PROVIDED INFORMATION =>

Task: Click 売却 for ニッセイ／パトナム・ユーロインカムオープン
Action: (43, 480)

---

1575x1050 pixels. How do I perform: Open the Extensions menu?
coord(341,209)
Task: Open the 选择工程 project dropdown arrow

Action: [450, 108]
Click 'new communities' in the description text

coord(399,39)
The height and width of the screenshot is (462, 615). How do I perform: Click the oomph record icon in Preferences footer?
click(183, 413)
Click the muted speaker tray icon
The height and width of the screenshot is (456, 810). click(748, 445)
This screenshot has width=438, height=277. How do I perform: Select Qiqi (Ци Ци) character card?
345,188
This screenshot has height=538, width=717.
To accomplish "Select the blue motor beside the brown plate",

--

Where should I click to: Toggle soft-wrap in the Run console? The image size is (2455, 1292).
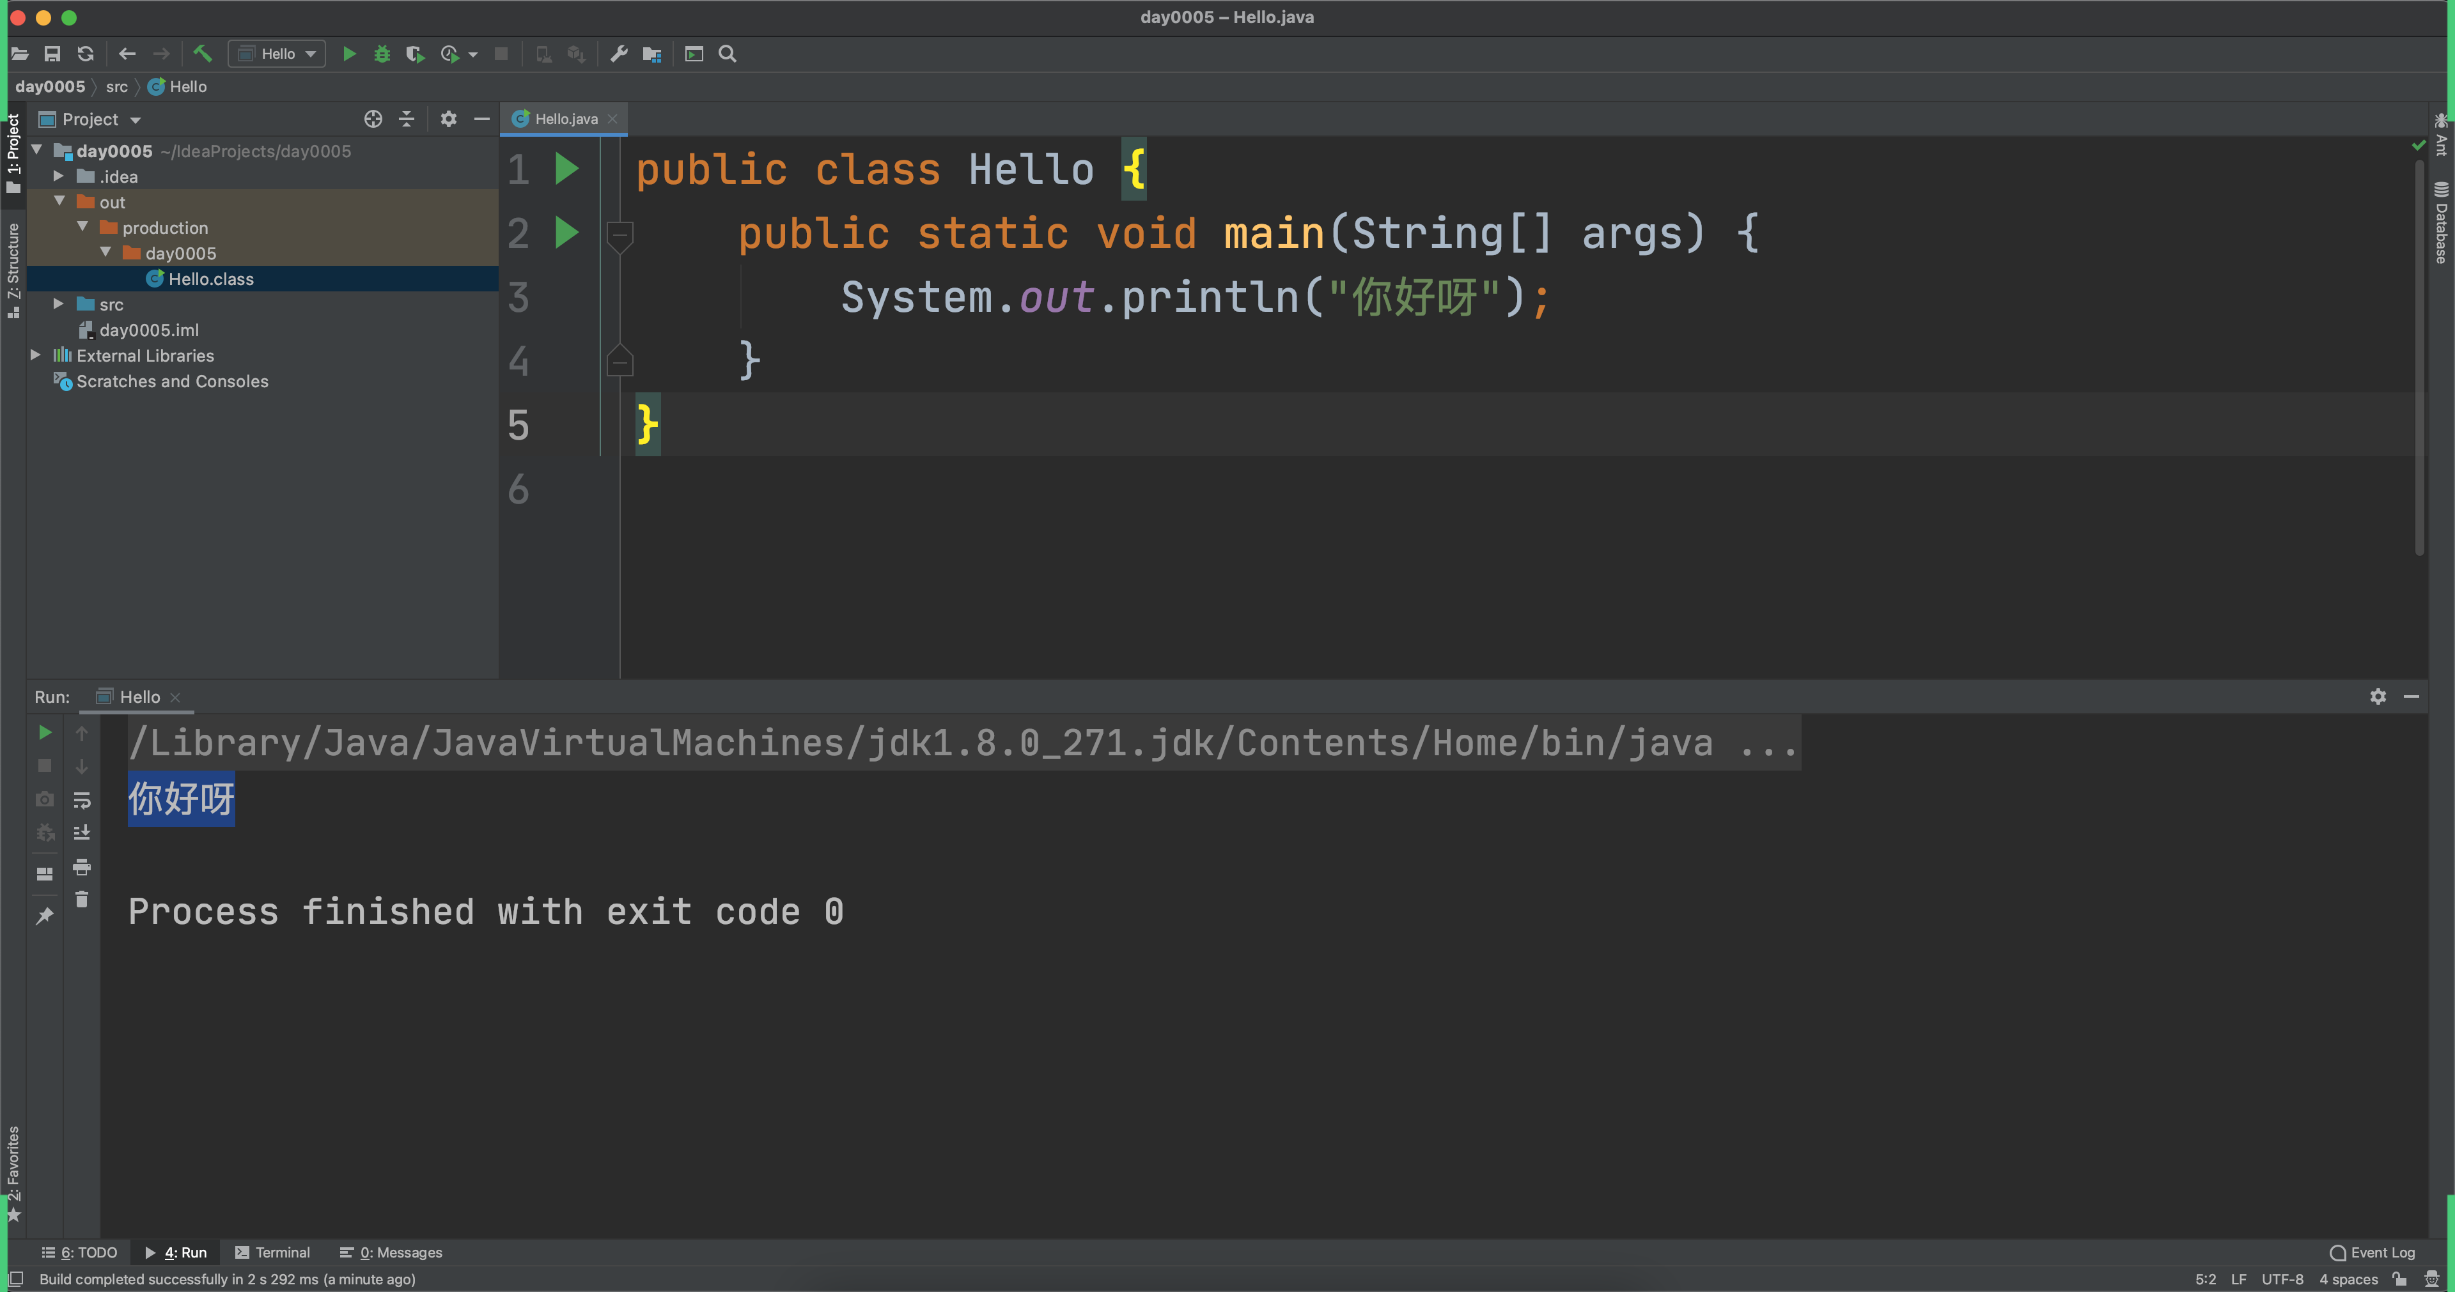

JOB => Copy the rows above word for word, starting at the line containing "Click 'new communities'" and ending at the line containing "the blue motor".

RESULT BELOW =>
Click 'new communities' in the description text

coord(399,39)
The height and width of the screenshot is (462, 615). How do I perform: Click the oomph record icon in Preferences footer?
click(183, 413)
Click the muted speaker tray icon
The height and width of the screenshot is (456, 810). click(748, 445)
This screenshot has width=438, height=277. How do I perform: Select Qiqi (Ци Ци) character card?
345,188
This screenshot has height=538, width=717.
To accomplish "Select the blue motor beside the brown plate",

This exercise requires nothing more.